Stored records:
####################

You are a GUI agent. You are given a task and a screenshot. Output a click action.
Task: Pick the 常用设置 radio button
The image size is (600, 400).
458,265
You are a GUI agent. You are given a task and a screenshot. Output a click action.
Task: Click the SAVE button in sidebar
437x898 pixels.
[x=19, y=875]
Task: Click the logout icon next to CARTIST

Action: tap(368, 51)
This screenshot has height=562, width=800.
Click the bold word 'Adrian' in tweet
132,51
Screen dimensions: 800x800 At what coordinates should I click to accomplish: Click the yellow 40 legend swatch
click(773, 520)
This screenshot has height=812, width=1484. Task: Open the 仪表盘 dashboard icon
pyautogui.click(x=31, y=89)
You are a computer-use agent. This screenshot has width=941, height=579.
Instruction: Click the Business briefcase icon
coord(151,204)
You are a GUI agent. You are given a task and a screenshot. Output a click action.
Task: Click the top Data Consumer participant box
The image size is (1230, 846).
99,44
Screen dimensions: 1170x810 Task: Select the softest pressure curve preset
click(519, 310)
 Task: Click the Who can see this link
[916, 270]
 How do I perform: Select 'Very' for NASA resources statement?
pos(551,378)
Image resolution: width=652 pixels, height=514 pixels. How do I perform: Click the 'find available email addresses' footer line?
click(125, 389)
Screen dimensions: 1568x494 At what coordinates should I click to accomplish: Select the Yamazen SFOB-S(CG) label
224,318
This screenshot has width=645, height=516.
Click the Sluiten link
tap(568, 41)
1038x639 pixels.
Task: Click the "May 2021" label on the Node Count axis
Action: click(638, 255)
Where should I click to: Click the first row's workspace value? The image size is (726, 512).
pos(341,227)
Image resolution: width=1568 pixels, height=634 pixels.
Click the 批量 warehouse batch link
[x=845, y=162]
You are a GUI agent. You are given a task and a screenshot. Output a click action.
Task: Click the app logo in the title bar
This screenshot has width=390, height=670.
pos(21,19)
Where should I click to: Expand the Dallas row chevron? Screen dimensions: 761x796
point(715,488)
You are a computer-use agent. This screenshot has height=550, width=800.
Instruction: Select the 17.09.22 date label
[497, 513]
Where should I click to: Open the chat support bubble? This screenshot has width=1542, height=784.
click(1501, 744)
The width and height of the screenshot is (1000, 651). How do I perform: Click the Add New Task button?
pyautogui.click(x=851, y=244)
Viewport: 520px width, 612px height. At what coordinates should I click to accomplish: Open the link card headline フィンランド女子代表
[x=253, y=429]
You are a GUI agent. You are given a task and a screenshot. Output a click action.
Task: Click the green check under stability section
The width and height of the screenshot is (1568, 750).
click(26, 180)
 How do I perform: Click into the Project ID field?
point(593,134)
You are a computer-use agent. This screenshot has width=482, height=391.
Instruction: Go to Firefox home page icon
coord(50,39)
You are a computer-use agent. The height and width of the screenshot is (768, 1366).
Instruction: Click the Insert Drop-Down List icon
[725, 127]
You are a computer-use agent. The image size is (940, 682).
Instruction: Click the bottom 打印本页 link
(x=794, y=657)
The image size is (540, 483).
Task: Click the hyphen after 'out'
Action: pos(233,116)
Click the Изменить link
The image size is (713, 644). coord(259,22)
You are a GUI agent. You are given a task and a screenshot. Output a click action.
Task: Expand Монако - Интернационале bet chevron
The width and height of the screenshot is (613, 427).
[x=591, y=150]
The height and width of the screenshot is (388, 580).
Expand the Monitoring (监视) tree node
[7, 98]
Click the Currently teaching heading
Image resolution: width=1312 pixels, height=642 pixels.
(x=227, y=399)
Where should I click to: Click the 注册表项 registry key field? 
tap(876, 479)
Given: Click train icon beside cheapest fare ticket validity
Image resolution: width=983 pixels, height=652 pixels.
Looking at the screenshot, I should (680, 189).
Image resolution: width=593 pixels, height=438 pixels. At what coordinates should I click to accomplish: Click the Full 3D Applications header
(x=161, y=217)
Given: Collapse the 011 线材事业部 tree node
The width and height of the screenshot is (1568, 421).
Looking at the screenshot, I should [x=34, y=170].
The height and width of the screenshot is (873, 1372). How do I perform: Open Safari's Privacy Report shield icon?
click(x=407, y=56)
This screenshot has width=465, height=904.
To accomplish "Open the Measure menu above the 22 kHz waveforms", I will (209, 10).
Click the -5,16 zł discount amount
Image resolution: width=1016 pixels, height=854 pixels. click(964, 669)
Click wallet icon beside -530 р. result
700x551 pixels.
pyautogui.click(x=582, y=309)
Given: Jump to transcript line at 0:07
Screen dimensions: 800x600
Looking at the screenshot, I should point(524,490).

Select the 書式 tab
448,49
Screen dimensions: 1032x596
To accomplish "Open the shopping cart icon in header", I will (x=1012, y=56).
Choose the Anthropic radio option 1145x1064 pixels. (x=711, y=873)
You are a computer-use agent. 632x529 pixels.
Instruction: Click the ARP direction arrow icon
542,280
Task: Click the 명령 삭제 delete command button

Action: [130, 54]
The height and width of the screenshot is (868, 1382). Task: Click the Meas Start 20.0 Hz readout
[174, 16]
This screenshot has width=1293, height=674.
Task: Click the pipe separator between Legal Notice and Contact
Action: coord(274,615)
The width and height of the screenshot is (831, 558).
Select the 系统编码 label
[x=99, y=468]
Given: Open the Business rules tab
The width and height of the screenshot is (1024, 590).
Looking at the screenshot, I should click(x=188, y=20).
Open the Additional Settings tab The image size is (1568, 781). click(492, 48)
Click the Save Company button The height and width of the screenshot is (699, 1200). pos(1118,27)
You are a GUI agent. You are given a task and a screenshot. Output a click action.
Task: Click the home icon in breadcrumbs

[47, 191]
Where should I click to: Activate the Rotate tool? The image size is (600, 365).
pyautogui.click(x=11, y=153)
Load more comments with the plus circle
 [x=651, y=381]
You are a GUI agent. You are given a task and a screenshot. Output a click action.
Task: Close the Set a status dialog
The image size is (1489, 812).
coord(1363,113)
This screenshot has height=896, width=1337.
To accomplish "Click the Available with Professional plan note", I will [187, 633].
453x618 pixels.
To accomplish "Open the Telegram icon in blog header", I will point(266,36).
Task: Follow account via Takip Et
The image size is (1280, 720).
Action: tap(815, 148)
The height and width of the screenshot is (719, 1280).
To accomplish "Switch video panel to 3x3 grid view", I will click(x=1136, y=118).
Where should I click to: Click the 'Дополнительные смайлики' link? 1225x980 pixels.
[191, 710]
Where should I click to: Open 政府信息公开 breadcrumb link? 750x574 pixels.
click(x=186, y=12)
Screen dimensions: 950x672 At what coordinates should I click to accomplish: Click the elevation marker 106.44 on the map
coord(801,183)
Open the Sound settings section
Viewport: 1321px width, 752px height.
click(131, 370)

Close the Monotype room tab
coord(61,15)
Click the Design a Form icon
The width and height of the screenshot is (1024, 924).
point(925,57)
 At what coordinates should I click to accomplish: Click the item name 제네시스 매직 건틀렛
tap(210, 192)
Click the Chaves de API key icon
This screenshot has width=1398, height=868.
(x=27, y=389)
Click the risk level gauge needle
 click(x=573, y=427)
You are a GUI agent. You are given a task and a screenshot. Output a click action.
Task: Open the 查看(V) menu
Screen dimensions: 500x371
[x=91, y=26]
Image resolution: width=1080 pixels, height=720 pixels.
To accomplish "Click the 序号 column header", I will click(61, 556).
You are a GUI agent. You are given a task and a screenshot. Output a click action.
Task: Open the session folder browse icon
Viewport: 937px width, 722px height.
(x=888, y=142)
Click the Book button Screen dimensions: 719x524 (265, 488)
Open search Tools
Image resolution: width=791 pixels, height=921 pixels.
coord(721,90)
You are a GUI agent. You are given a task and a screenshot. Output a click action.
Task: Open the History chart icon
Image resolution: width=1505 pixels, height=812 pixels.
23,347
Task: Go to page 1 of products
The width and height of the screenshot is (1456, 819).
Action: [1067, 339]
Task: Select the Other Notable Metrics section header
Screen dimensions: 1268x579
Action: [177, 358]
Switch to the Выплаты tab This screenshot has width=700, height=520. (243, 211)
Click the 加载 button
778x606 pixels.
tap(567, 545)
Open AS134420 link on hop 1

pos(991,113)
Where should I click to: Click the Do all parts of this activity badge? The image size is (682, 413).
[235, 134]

####################

What is expected: From the line that contains "Task: Go to page 1 of products" down to the last line above, print each line exactly as it appears.

Expected output:
Task: Go to page 1 of products
The width and height of the screenshot is (1456, 819).
Action: [1067, 339]
Task: Select the Other Notable Metrics section header
Screen dimensions: 1268x579
Action: [177, 358]
Switch to the Выплаты tab This screenshot has width=700, height=520. (243, 211)
Click the 加载 button
778x606 pixels.
tap(567, 545)
Open AS134420 link on hop 1

pos(991,113)
Where should I click to: Click the Do all parts of this activity badge? The image size is (682, 413).
[235, 134]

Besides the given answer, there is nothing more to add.